Um relatório da Reuters detalha como várias empresas envolvidas na mineração de Bitcoin e criptomoeda estão de olho no Brasil como sua próxima base de operações, graças ao excesso de energia barata e limpa que podem encontrar no país.

Bitcoin
– Pixabay / xresch

Há supostamente seis negociações em andamento entre várias empresas de mineração e fornecedores de eletricidade no Brasil, incluindo uma que poderia resultar na construção de um local de mineração de 400 MW.

Certas áreas no Brasil são vistas como alvos maduros para as empresas de criptomineração, que procuram tirar partido do fato do crescimento das instalações de energia solar e eólica do Brasil ter ultrapassado as atualizações da infraestrutura de rede do país.

O problema de excesso de oferta pode ter custado às empresas de energia brasileiras cerca de 1 bilhão de dólares (5,3 bilhões de reais) nos últimos dois anos.

A empresa brasileira de energia Renova Energia diz que está fazendo sua primeira incursão na mineração de Bitcoin com um investimento de 200 milhões de dólares (1 bilhão de reais) em uma fazenda de mineração de 100 MW na Bahia. O campus será composto por seis data centers, todos eles alimentados por um parque eólico próximo.
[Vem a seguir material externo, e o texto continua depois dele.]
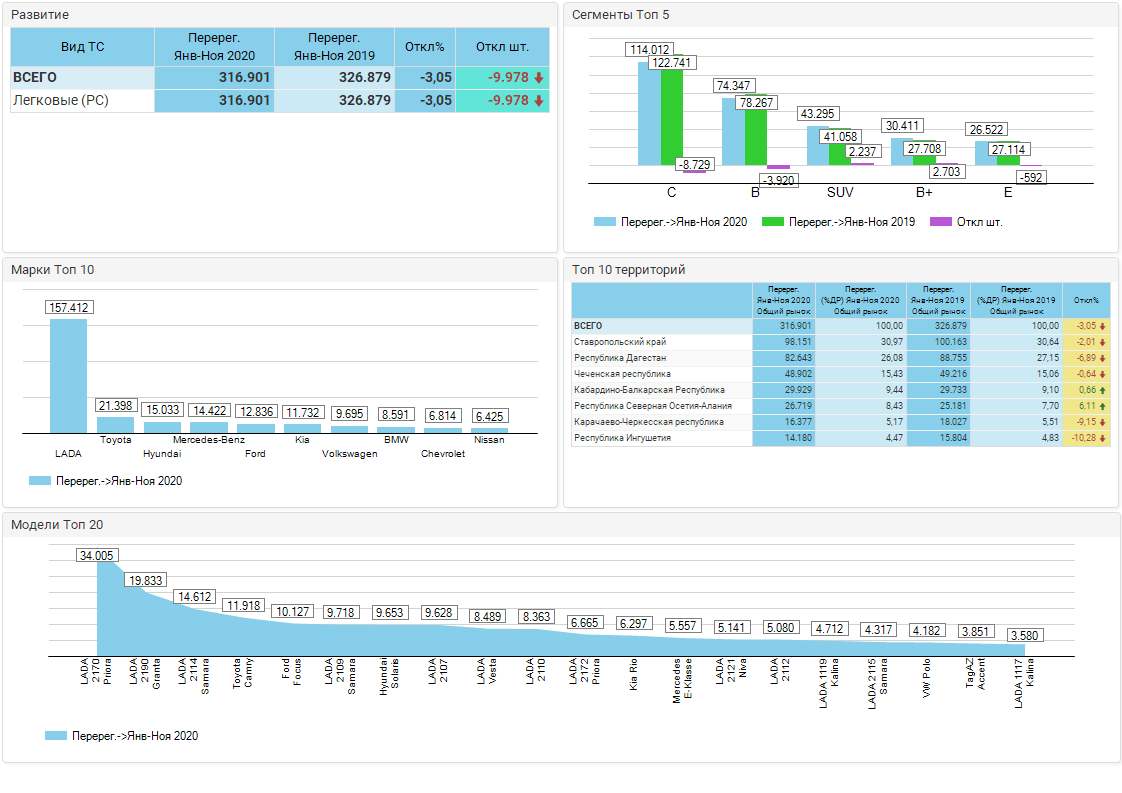This screenshot has height=793, width=1122.
Task: Click the LADA bar in brands chart
Action: pos(68,375)
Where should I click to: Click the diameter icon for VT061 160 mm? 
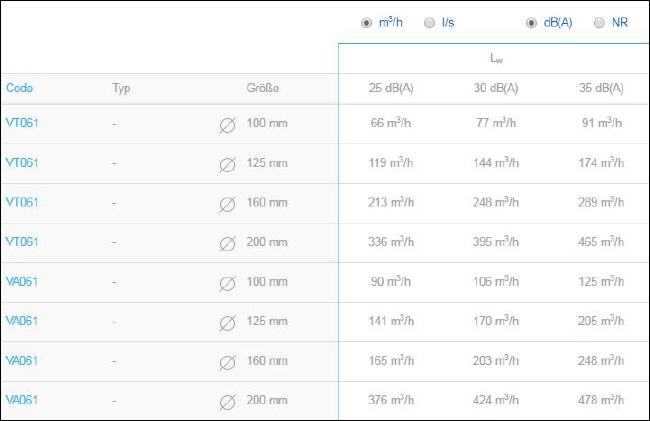click(227, 205)
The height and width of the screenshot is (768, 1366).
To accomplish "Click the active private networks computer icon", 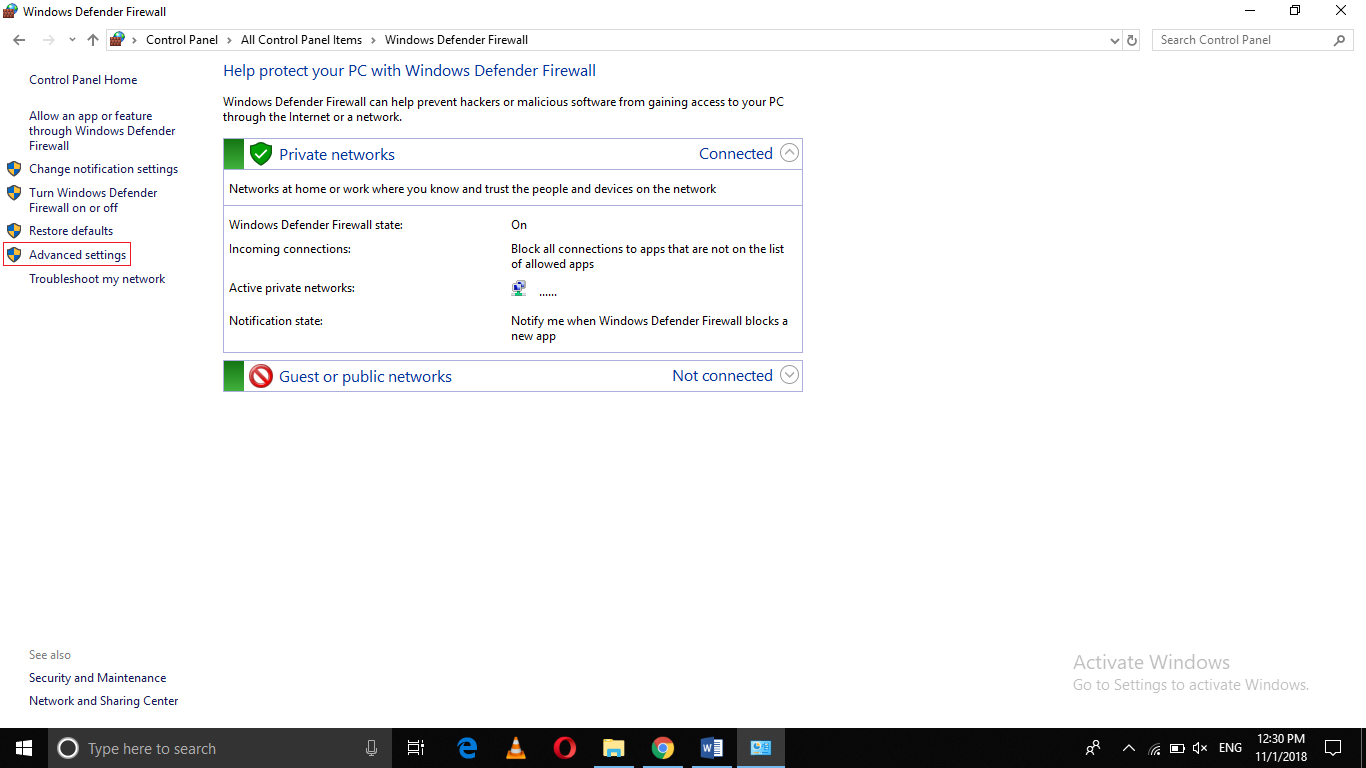I will (x=518, y=287).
"Nosso objetivo é expandir a empresa e entrar em novos mercados", disse o CEO da Renova, Sergio Brasil. "Percebemos que, ao fornecer toda a infraestrutura (para mineração de criptografia), estávamos um passo à frente de nossos concorrentes", acrescentou.
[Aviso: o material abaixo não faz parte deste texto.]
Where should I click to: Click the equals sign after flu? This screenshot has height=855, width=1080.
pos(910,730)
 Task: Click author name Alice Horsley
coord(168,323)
O fornecedor de stablecoin Tether (USDT) também está planejando um local de mineração de Bitcoin na área e pretende usar sua recente aquisição da empresa agrícola Adecoagro para aproveitar a energia renovável que sobrou de suas usinas de cana-de-açúcar.
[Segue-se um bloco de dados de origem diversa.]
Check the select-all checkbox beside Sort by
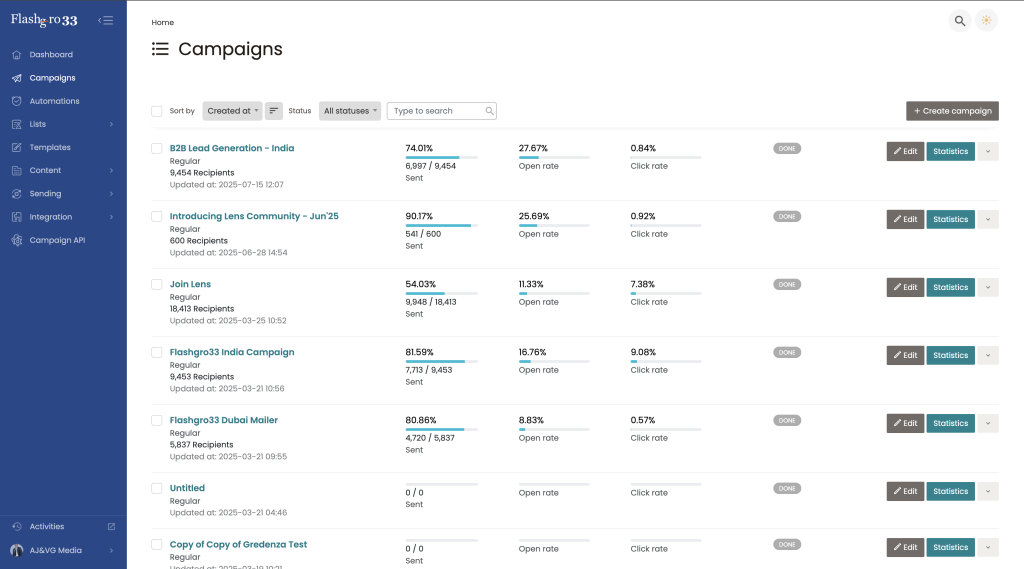The width and height of the screenshot is (1024, 569). [156, 111]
Como a infraestrutura de transmissão não foi construída tão rapidamente quanto os desenvolvimentos eólicos e solares, algumas usinas de energia atualmente desperdiçam até 70% de sua produção.

Os locais de exploração mineira podem aumentar ou diminuir as operações em função da quantidade de energia disponível no momento, proporcionando uma base de consumo flexível para a energia excedente - sem sobrecarregar a rede elétrica durante os períodos de pico.

Embora as empresas não tenham divulgado mais detalhes, companhias como a Bitmain, a Enegix e o Grupo Pengui, sediado no Paraguai, também negociam potenciais contratos no Brasil.